=== Text ===

The National Park Service’s (NPS) new plan to eliminate single-use plastics is needlessly protracted, encumbered by red tape, and dependent for implementation upon a notoriously ineffective NPS Washington Office, according to an analysis by Public Employees for Environmental Responsibility (PEER). As a result, NPS’ plan is weaker than any proposed by Interior Department agencies and would not produce visible progress until late this decade.
In June 2021, PEER, GreenLatinos, and Beyond Plastics submitted a rule-making petition for a park-system-wide ban on single-use plastic water bottles and a 75% systemwide reduction in plastics use by 2026. NPS has yet to respond formally to this petition. Instead, the Interior Department ordered NPS and its other agencies to develop plans for phasing out the purchase, distribution, and sale of single-use plastics by 2032.
The NPS plan was unveiled on September 28, 2023. On examination, however, this plan –
- Devotes the next two years to “policy development” with no significant implementation slated to begin until five years out;
- Allows individual parks to continue executing new multi-year concession contracts for concession sales of disposable plastic water bottles to visitors; and
- Hamstrings individual parks from moving faster, since any park-specific plastic use reductions would require Washington Office approval.

=== Information given ===

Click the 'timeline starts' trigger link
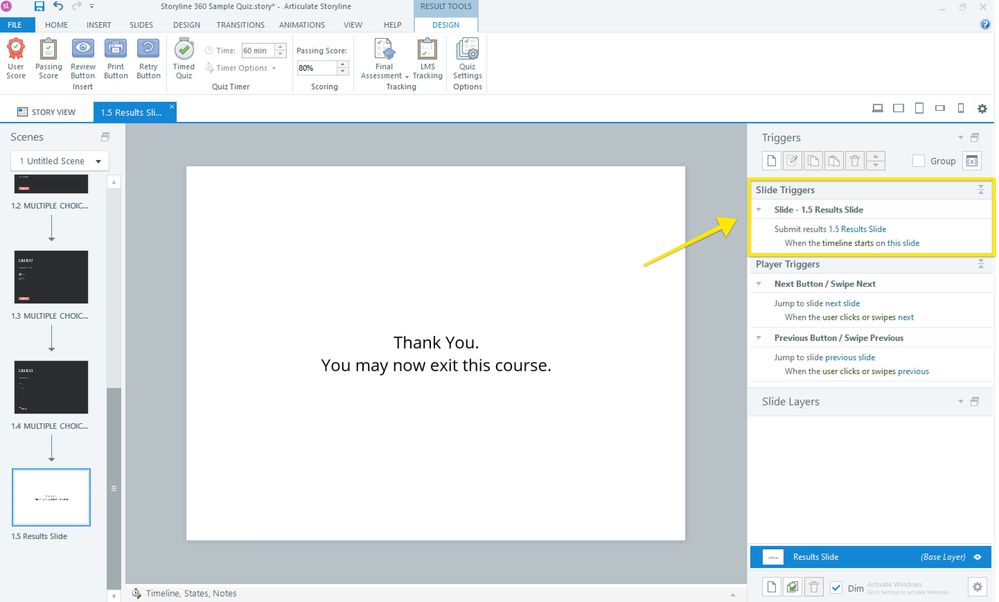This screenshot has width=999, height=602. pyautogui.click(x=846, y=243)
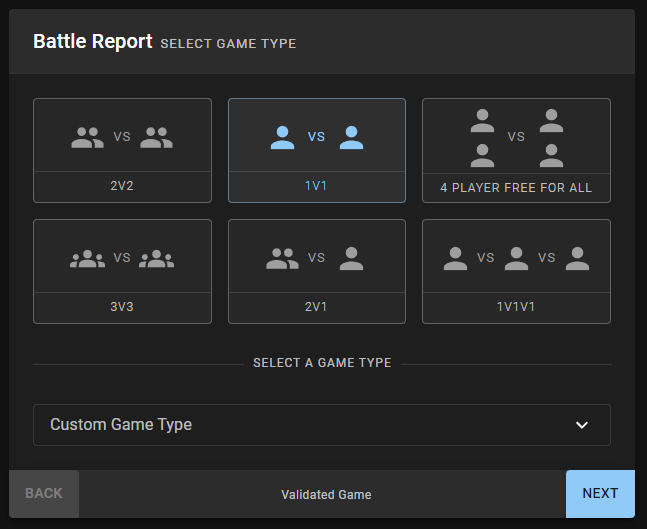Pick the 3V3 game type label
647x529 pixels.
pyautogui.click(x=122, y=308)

===

__Written exercise__.
Write the next part of the text on the National Park Service's single-use plastics plan, picking up after its last sentence. These items were taken from a different source than the text.

__Task answer__.
“The Park Service’s plan is a disappointing ‘plan to plan’ without any near-term steps for meaningful plastic reduction,” stated Rocky Mountain PEER Director Chandra Rosenthal. “This plan is strong on time-consuming bureaucracy and short on any concrete actions.”
By contrast, under its plan, the more than 500 units of the National Wildlife Refuges System would cut plastic use by 25% by the end of 2024 and end the sale of any single-use plastics in all new concessions contracts. The U.S. Bureau of Land Management plans to fully reduce single plastic use by the end of FY2027, before the NPS will have even begun any reductions.
Further, the NPS’ 10-year implementation schedule makes it extremely vulnerable to changes in administration. For example, the Trump administration wiped out the modest progress made on this issue under Obama with Coca-Cola and other bottlers lobbying against plastic bottle bans.
“Under what is proposed, single-use plastics will remain the single biggest component of waste in national parks for years to come,” added PEER Litigation and Policy Attorney Colleen Teubner, pointing to the failure of the “Green Parks Plan” under Obama. “The extremely slow implementation schedule offers ample opportunities for a big, distracted bureaucracy to place this effort on a backburner and then eventually to abandon it altogether.”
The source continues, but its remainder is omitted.